Adam Jahnke is the co-founder of Umps Health, which supports people to live safely and independently at home. Umps Health does this using non-intrusive smart plugs that measure patterns in the way people use everyday home appliances, like the TV, kettle, fridge or microwave and raise alerts when behaviour is unusual.
What inspired you to start this?
In 2016, my grandpa fell at home and was hospitalised. When he came out of hospital, he wanted to stay living in the home he’d been in for more than 60 years, and we wanted to support his independence.
I looked to technology, but found that he already had the industry standard in incident detection – a pendant worn around the neck. The problem with this is that we only find out about something after it happens, and like most people, even when my grandpa fell he wasn’t wearing it.
So we set out to build something new. Something that worked with my grandpa’s daily habits, was non-intrusive and easy to install and maintain. My grandpa was the first person to use our technology, we all call him Umps, and that’s where our name comes from.
What’s the biggest challenge you’re facing with building your startup and how do you think Remarkable can help you overcome this challenge?

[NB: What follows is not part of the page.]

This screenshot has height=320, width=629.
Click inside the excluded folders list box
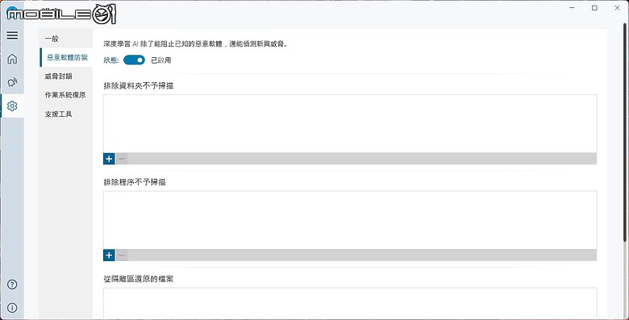coord(350,123)
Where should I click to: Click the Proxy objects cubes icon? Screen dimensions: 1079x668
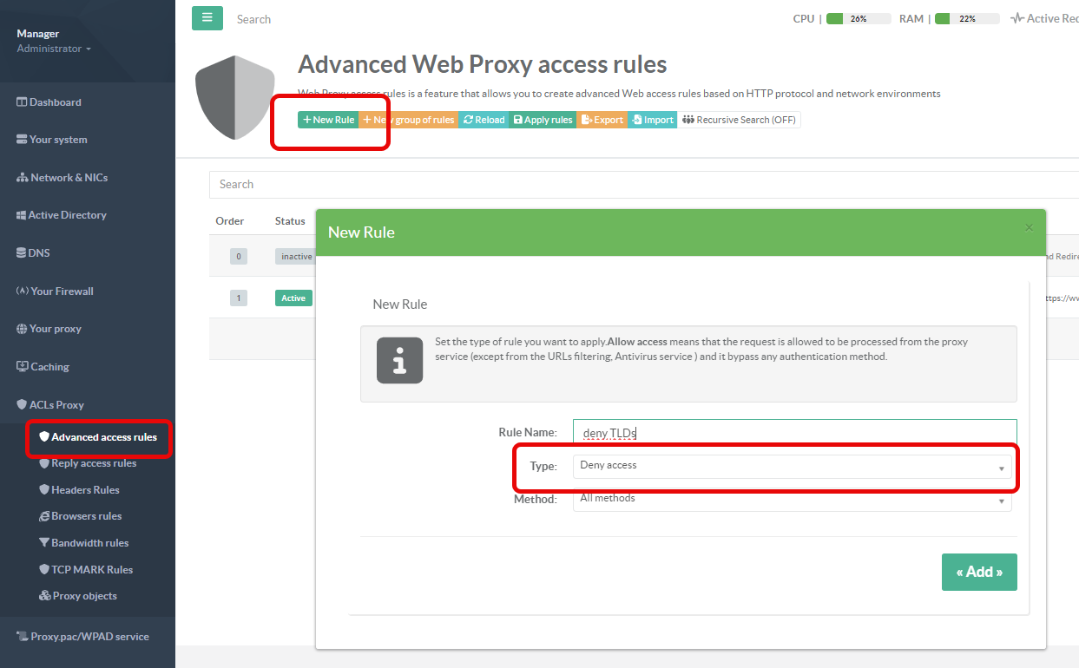pos(45,596)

This year, we want to scale our business and our impact. We can’t do this without partners, and are looking to work with organisations already delivering care to older people and people with disabilities. Remarkable, as a technology accelerator within a large service provider, straddles both the technology and service provider landscape and is uniquely placed to support us during this stage of growth.
What have been the highlights of your Remarkable experience so far?

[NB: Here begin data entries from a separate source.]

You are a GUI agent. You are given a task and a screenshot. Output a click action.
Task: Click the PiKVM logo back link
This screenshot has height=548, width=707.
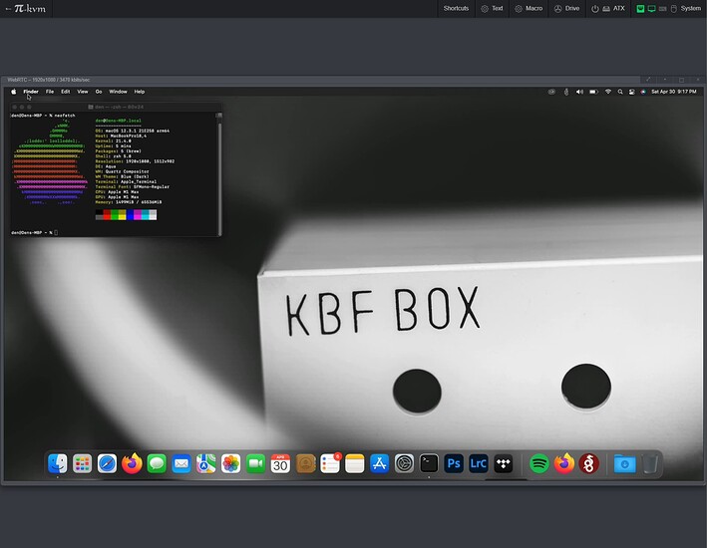(25, 8)
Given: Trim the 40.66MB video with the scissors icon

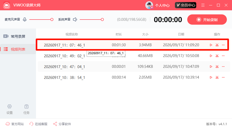Looking at the screenshot, I should (217, 56).
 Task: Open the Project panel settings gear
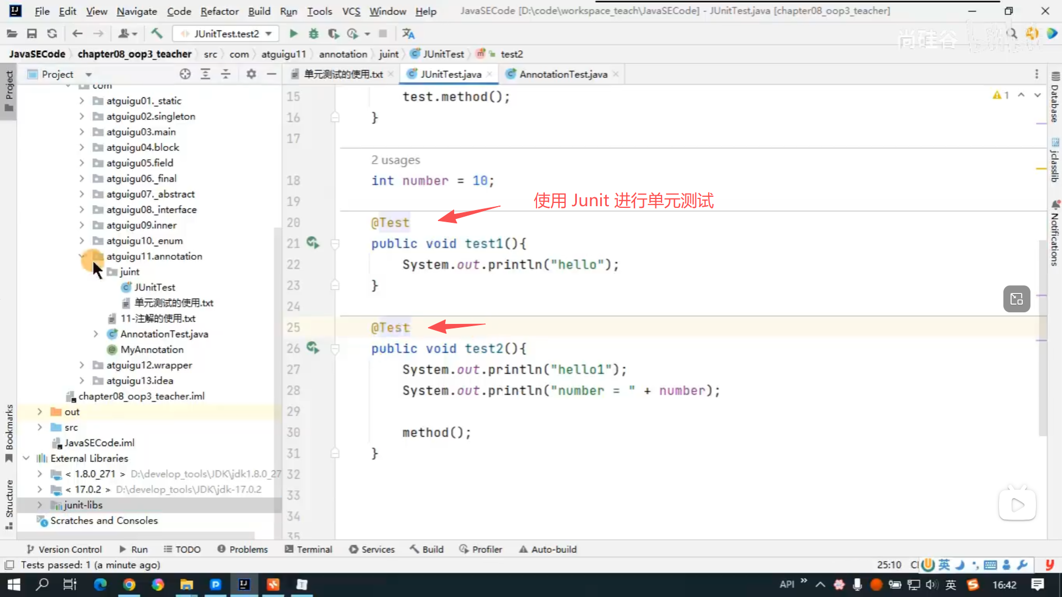[251, 74]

Definitely exhibiting Umps Health’s technology at the Sydney Disability Expo. At the Expo, we spoke to hundreds of people with disabilities and their families about how technology meets (or doesn’t meet!) their needs. I was taken aback by how hungry people are for this type of technology, and it gave us the opportunity to hear first hand about the transformational power of disability tech. In particular, I loved hearing the stories of people in their 20s and 30s using technology to live with autonomy for the first time. And the best part? We’re now supporting some of those people we met at the Expo.
You’ve done another accelerator program. How does Remarkable compare to the other accelerator program you did?
Prior to Remarkable, we were a participant in the Melbourne Accelerator Program (MAP) – run by the University of Melbourne. The support we received from MAP matched the challenges we faced at the time. During the program, we worked to better understand the problem we were solving, test our value proposition with early customers and outline our strategy for growth.
When we came into Remarkable, we already had a product and some traction with early customers in aged care. It was Remarkable’s clear focus on disability tech that motivated us to apply, and we entered the program with 3 specific goals: to determine whether our technology could work for people with disabilities, to identify potential funding streams under the NDIS and establish a presence in New South Wales. I’m glad to say, we’ve accomplished all three!
Do you have any tips for startups who are trying to get on an accelerator program?
You don’t need to wait until you’re accepted into a program to access the benefits of being part of the community. Both Remarkable and MAP run events and masterclass programs all year around, and the mentors, alumni and program teams are very generous with their time.
What is your top tool, blog, book or podcast that you’d recommend others look at?
Tackling Heropreneurship, by Daniela Papi-Thornton. Daniela’s research outlines the importance of taking a systems approach to social impact, removing ego from the equation, understanding your unique strengths and finding your “you-shaped hole”. The Impact Gaps Canvas from the report is a really practical tool to map a complex problem landscape, the existing solutions and identify potential gaps.